Peace to All People of Good Will

Homily for The Solemnity of the Nativity, 2018 at St Philip Evans 

“Glory to God in the Highest! And on earth peace, peace to people of goodwill.”

One hundred years ago, for the first time in five brutal years, Cardiff woke up to a Christmas at peace.

For us today, herald angels singing and refrains of “Gloria in excelsis!” are part of the magic and music that give us that “Christmas feeling”. It’s easy to ignore the little line, “peace to people of goodwill”, as one of the familiar phrases we expect to hear in this season.

But imagine those who gathered to celebrate Christmas in 1918, just weeks after the armistice which ended the First World War. Around every dinner table, families would have remembered absent members, and friends, who had laid down their lives. Their great relief that much of the world was at peace would have been mixed with deep questions – “was it worth the cost?” And around many tables, those who faced mortal peril, both those who fought and those whose homelands were invaded, would have been most profoundly aware that they were no longer at war. Peace had returned. This Christmas in Indonesia, many families will have similar mixed emotions as they think of survivors and victims of last week’s tsunami. And yet the rhythm of the year echoes what happened on that unique day when angels spoke into human history:

“Glory to God in the Highest! And on earth peace, peace to people of goodwill.”

But what did the angels mean in their song? That God was pleased with the human race in its entirety, and therefore sent us Jesus? Or did they mean that God was sending a gift of peace to be received by those of us who are people of goodwill, while the rest of the world faces God’s anger?

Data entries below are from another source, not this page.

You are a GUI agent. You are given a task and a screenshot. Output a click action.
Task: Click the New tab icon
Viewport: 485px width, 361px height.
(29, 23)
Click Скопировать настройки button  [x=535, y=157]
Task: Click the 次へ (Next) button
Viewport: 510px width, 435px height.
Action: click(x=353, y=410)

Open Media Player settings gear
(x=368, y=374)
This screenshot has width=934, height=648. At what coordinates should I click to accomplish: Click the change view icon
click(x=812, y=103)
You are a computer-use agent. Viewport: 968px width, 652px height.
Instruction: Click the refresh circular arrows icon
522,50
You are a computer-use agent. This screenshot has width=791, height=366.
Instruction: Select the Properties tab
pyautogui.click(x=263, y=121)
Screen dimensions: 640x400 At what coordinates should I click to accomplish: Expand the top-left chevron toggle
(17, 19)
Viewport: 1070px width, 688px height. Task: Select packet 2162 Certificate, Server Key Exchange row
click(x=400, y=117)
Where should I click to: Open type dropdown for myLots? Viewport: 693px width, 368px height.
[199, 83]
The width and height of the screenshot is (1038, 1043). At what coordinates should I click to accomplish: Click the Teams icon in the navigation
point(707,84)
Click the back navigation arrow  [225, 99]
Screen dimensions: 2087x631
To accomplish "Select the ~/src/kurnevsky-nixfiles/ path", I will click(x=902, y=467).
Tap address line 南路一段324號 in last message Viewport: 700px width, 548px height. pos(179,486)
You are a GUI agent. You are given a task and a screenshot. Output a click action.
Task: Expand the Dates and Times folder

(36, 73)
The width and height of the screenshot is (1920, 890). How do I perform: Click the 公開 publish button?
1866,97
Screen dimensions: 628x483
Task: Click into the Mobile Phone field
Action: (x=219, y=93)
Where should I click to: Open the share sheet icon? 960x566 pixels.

The Bible contains beautiful words. Jesus himself said that “God so loved the world, that he gave his only Son, that whoever believes in him should not perish but have eternal life.” And that’s the key. When we ask whether God is punishing us or protecting us, we should look not only at this life we live on earth, but eternal life – the life the angels are already living. God sent Baby Jesus so, as a man dying on the Cross, he would open the door to heaven for anyone willing to follow him through it. Jesus didn’t encourage us to think of disasters, natural or man-made, as signs of God’s punishment; rather, he spoke of God’s anger coming on souls in the afterlife who had harmed children, ignored people in need, or refused to forgive their enemies.

So I say again: “Glory to God in the Highest! And on earth peace, peace to people of goodwill.”

In these Christmas words, we hear ourselves being challenged. Are we truly people of good will?

God’s rewards and wrath are reserved for us in heaven; here on Earth, God has left the responsibility for war and peace with us. He sent Christ, the Prince of Peace, to encourage us to live at peace with one another, and to pour his gift of peace into the heart of anyone who asks. And we can ask! We can pray for God to give us the good will to make peace with all people.

Christmas is a time of year which offers us special opportunities. Family members who might not be together for the rest of the year will be gathered together around one table. Perhaps this means that you will be forced to spend time with a relative or friend you don’t get on with – perhaps even someone who has broken a promise to you, publicly embarrassed you, or harmed you in some other way. This may feel like a threat, but it’s actually an opportunity. As human beings, our natural reaction is to ask “Who started it?” and seek an apology. But that’s not God’s way. No, the question God asks is “Who is willing to end it?” The will to make peace is a good will.

“Glory to God in the Highest! And on earth peace, peace to people of goodwill.”

Are you looking in the manger for a God who stops earthquakes, tsunamis, and man’s inhumanity to man? You will seek in vain.

But are you looking for a God who is as vulnerable as a baby in a manger, who offers us the strength to be meek? You are looking in the right place.

The Prince of Peace came not to spare us from disasters, but to lead us through them on the royal road of forgiveness and generosity.

If you are looking for peace in your life, come to the silence of this Church; come and kneel before this crib. Ask God to fill your heart with the power to will what is good for others. It is through the goodwill in your heart that Cardiff can wake up to a Christmas at peace.

I have in my prayer-book a little card from the peacemaking organisation called Pax Christi, and I’d like to leave you with the prayer which is written on it – it’s by the late leader of the Taizé community in France, Brother Roger. It says this:

O Risen Christ,Icon of Jacob and Esau embracing and other Bible scenes of peacemaking
You breathe your Holy Spirit on us
and you tell us: ‘Peace be yours’.
Opening ourselves to your peace –
letting it penetrate the harsh and
rocky ground of our hearts –
means preparing ourselves to be
bearers of reconciliation
wherever you may place us.
But you know that at times
we are at a loss.
So come and lead us
to wait in silence,
to let a ray of hope shine forth
in our world.

“Glory to God in the Highest! And on earth peace, peace to people of goodwill.”

And may the blessing of the Prince of Peace fill your hearts with joy. A Blessed Christmas to you all.


The phrasing of “on earth peace, peace to people of goodwill” is from Christopher Walker’s New Celtic Liturgy, which is the Mass setting being used at my Christmas Masses.